C[omp]ute

Welcome to my blog, which was once a mailing list of the same name and is still generated by mail. Please reply via the "comment" links.

Always interested in offers/projects/new ideas. Eclectic experience in fields like: numerical computing; Python web; Java enterprise; functional languages; GPGPU; SQL databases; etc. Based in Santiago, Chile; telecommute worldwide. CV; email.

Personal Projects

Choochoo Training Diary

Last 100 entries

Reflections on Playlist Generation (UYKFD)

From: andrew cooke <andrew@...>

Date: Sun, 6 Dec 2009 14:16:45 -0300

This is going to be, I hope, a long rambling brain dump that records
my experiences with the UYKFD project -
http://code.google.com/p/uykfd/


First, some basic choices I made at the start of the project.
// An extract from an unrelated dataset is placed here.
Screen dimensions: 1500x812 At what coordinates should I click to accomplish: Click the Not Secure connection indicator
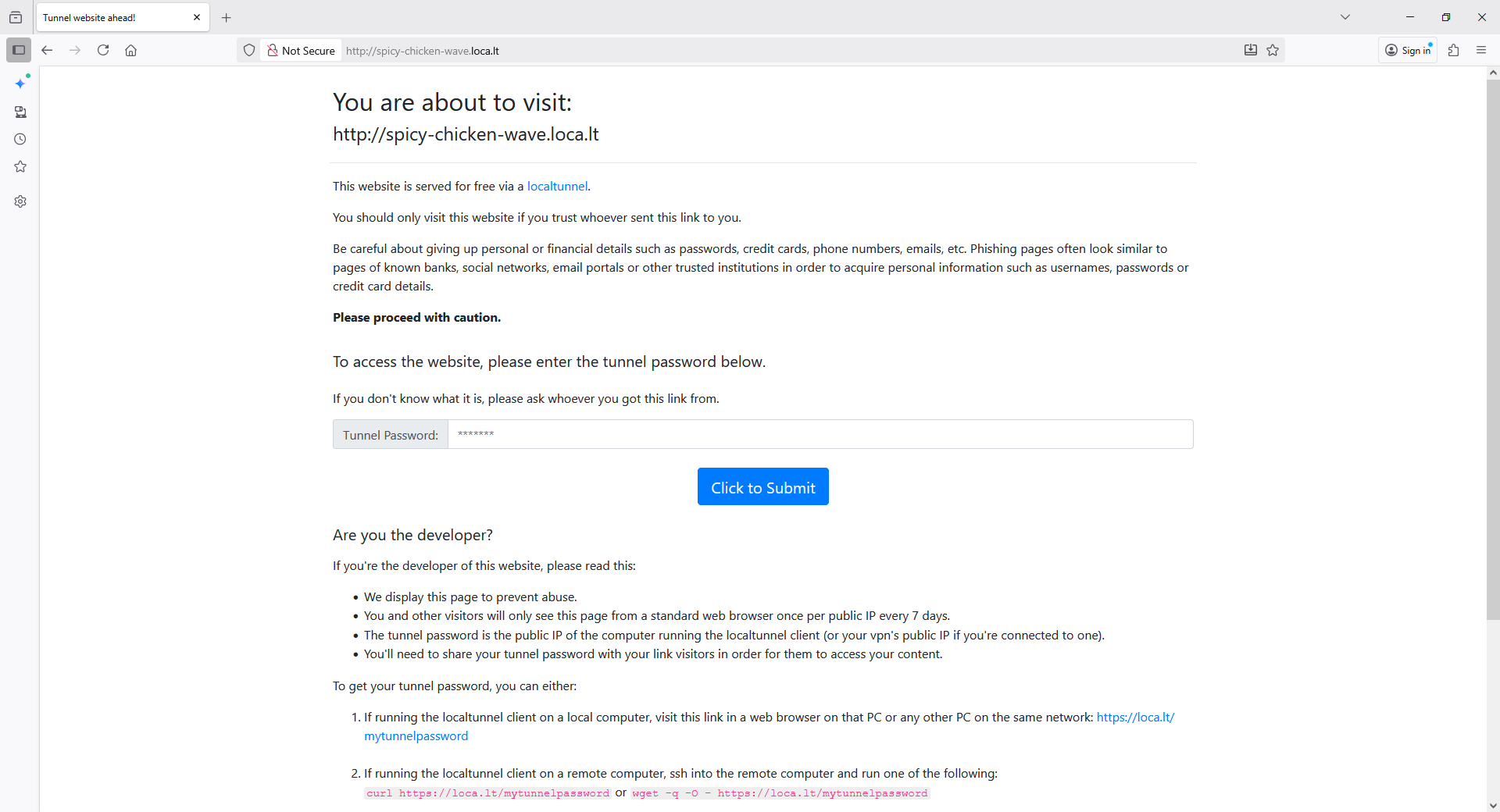coord(302,50)
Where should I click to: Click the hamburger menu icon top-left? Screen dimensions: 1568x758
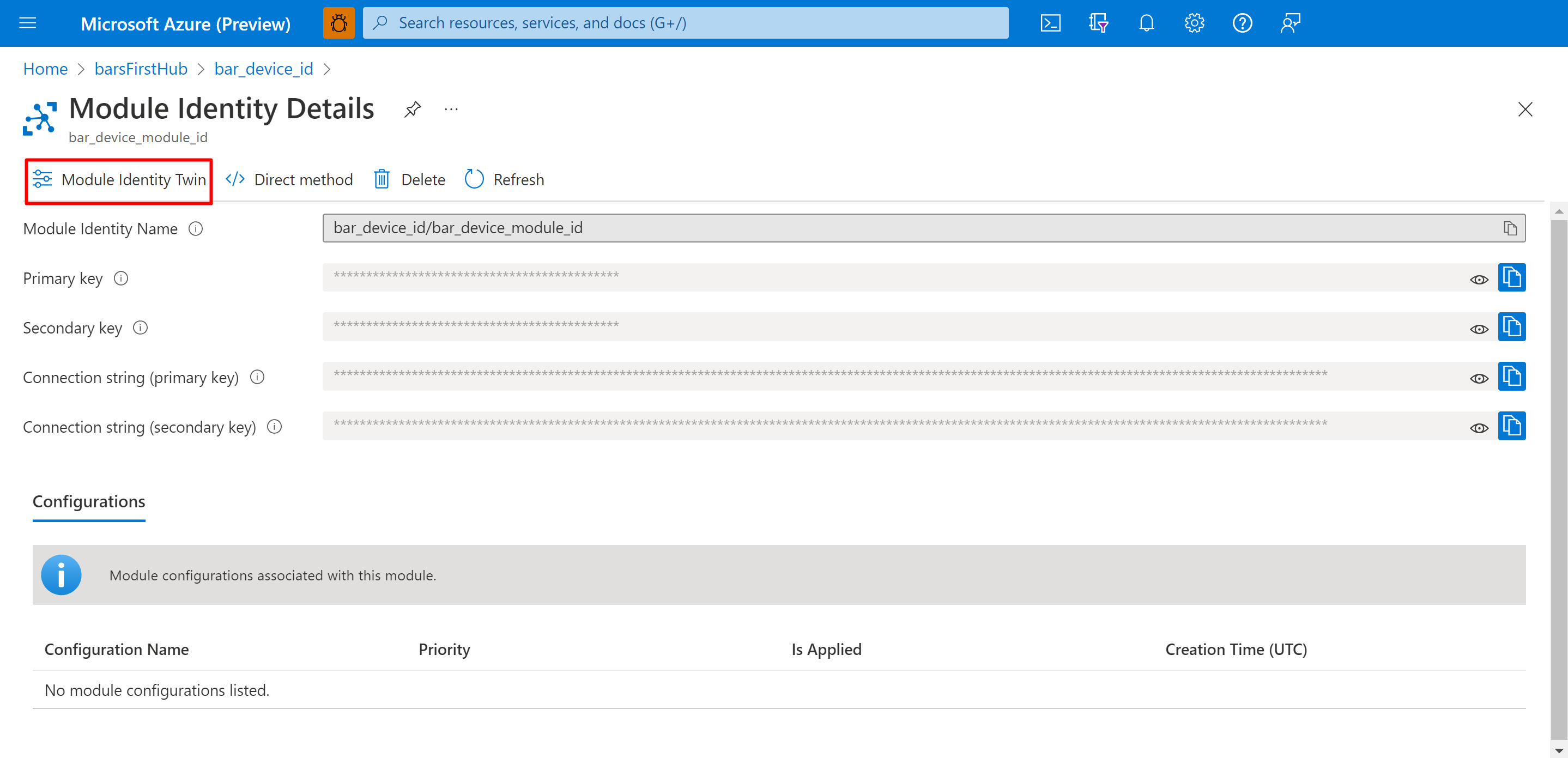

I used Last FM's "artist tags" rather than, say, "related artists", as
my raw material.  I can't remember now if this was because "related
artists" didn't provide what I needed, or if I wanted to see how I
could duplicate that data, or whether I simply overlooked it.

I also decided to work mainly with artists rather than tracks or
albums.  The advantage of doing this is that there are more data for
artists.  The disadvantages are that the data are less specific (if an
artist has produced a range of work) and that it can be difficult to
decide how to choose tracks based on artist relationships (for
example, should you choose an artist more often if you have many
tracks by them?).

And my aim has always been to build a tool to help explore a broad
collection of music.  I think many people these days have more music
than they actually know.  At the same time, playing "random shuffle"
can be frustrating; either because the changes between tracks are too
jarring, or because you are in a mood for a certain kind of music.


Next, some of the more conceptual technical challenges.

Perhaps the "biggest problem" is how to reduce detailed, inhomogenous,
noisy data (particularly Last FM tags, but MP3 ID errors were also an
issue) into something that is sufficiently uniform that it applies to
all artists equally (in the sense of avoiding biases) while still
retaining enough information to discriminate.

It might not be clear why this is a problem unless I describe in more
detail what happens.

The Last FM API provides weighted tags for artists.  These are strings
associated with integer values that appear to be between 0 and 100 (a
larger number meaning that more people have used that string to label
that artist, I assume).  So I read this and (skipping some details I
will describe later), associate these with the artists in a database.

Next, I infer the "degree of connection" between artists by looking
for common strings and combining the weights.  So if two artists both
have the label "rock" with high scores then they will be connected by
a high score; if they have the same label, but a low score then they
will still be connected, but with a low score.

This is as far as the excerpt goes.